Comment by mark_l_watson
1 day ago
Fine, I guess. The only commercial API I use to any great extent is gemini-3-flash-preview: cheap, fast, great for tool use and with agentic libraries. The 3.1-pro-preview is great, I suppose, for people who need it.
Off topic, but I like to run small models on my own hardware, and some small models are now very good for tool use and with agentic libraries - it just takes a little more work to get good results.

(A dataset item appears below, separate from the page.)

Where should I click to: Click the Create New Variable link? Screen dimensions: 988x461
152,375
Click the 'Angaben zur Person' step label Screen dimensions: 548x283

Seconded. Gemini used to be trash and I used Claude and Codex a lot but gemini-3-flash-preview punches above it's weight, it's decent and I rarely if ever run into any token limit either.
Thirded, I've been using gemini-3-flash to great effect. Anytime I have something more complicated, I give it to pro & flash to see what happens. Coin flip if flash is nearly equivalent (too many moving vars to be analytical at this point)
What models are you running locally? Just curious.
I am mostly restricted to 7-9B. I still like ancient early llama because its pretty unrestricted without having to use an abliteration.
I experimented with many models on my 16G and 32G Macs. For less memory, qwen3:4b is good, for the 32B Mac, gpt-oss:20b is good. I like the smaller Mistral models like mistral:v0.3 and rnj-1:latest is a pretty good small reasoning model.
I like to ask claude how to prompt smaller models for the given task. With one prompt it was able to make a low quantized model call multiple functions via json.